Stated goal 1: Extract each line of the records that contains the string "Select", treating uppercase and lowercase as different.
───
Ethereum, its mess of layer-2s and neverending scaling roadmap are doomed to be usurped by its younger “monolithic” rival.

At least, that’s what the rabblers on X are saying.

The sagging ETH-to-BTC ratio surely isn’t helping. Bitcoin has swelled 160% this year, while ETH hasn’t even doubled. Anyone who sold their bitcoin for ether in January would’ve so far lost a quarter of their BTC on that trade.

Solana’s bitcoin ratio is up more than 300%. SOL’s dollar price is now 10 times what it was at the start of the year, although it’s still down almost two-thirds from its record high at the top of the last bull market.

Solana truthers would also point to the network’s cheap fees and engaged community, which have lately inspired a boom in Solana-native NFTs, memecoins and decentralized exchanges. Solana even flipped Ethereum for DEX volume for the first time earlier this month.

Projects are now plotting additional airdrops to incentivize on-chain Solana activity, hinting at far more buzz to come.

But it’s not all doom and gloom for Vitalik fans.

An Ethereum vibecession may have given way to a Solanaissance, but these charts should pick up your spirits.

Ethereum’s number has definitely gone up

One could sift through the minutiae of blockchain tech stacks — debate the finer points of the appchain thesis and the security concerns surrounding consensus. Or, we could just focus on price.
───
Stated goal 2: Please output the passage of the excerpt about Ethereum and Solana word for word, starting with "Solana truthers would" and going on through "earlier this month.".
───
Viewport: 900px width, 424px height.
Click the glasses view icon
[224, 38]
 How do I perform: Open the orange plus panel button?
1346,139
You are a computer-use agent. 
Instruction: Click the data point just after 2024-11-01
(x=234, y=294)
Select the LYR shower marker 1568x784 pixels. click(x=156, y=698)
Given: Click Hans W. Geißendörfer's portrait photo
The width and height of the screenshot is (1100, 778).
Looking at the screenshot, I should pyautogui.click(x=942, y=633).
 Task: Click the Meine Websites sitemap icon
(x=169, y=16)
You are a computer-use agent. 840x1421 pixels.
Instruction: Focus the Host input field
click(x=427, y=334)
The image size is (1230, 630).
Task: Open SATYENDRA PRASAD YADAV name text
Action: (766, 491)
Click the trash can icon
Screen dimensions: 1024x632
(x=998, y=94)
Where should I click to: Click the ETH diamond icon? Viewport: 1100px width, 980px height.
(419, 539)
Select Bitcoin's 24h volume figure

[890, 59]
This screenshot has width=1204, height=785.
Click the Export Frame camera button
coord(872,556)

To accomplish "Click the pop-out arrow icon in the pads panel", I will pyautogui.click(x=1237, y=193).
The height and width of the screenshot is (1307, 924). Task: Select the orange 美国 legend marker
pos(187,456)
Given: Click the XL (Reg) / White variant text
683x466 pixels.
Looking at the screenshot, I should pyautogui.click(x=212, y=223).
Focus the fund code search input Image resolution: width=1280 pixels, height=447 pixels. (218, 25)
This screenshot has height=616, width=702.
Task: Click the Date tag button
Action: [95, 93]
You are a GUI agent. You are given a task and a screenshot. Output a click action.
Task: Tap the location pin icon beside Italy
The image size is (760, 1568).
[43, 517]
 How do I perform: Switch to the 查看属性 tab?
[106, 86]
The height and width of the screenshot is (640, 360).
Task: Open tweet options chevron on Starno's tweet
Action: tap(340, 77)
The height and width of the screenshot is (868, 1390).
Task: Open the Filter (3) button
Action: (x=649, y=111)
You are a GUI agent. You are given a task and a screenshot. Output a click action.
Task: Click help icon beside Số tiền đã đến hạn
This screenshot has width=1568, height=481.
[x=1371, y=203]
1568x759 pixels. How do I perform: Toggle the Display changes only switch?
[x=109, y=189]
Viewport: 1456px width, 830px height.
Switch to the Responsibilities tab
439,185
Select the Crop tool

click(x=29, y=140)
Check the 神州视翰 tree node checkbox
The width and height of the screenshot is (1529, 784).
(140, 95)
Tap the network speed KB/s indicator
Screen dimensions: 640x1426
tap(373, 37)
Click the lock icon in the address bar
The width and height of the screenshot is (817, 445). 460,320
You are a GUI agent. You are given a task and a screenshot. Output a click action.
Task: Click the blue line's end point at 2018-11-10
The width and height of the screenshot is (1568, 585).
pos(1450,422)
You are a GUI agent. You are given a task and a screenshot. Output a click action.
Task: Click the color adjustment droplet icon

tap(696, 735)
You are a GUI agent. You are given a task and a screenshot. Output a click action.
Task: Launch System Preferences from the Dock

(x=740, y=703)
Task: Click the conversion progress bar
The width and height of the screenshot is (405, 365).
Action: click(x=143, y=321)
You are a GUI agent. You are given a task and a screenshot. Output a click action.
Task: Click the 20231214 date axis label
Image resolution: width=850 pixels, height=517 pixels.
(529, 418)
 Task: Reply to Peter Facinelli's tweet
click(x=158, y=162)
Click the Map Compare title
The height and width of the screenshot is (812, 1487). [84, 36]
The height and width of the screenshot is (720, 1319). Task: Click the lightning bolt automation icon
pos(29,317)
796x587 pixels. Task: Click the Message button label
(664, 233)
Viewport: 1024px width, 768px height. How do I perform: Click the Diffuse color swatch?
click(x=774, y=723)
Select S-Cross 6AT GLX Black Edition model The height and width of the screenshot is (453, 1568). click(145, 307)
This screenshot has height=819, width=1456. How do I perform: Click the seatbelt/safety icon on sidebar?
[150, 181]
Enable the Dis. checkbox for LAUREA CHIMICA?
───
Full solution 1:
Select the LYR shower marker 1568x784 pixels. click(x=156, y=698)
Select Bitcoin's 24h volume figure
The height and width of the screenshot is (1307, 924). Task: Select the orange 美国 legend marker
Select the Crop tool
Select S-Cross 6AT GLX Black Edition model The height and width of the screenshot is (453, 1568). click(145, 307)

Full solution 2:
Solana truthers would also point to the network’s cheap fees and engaged community, which have lately inspired a boom in Solana-native NFTs, memecoins and decentralized exchanges. Solana even flipped Ethereum for DEX volume for the first time earlier this month.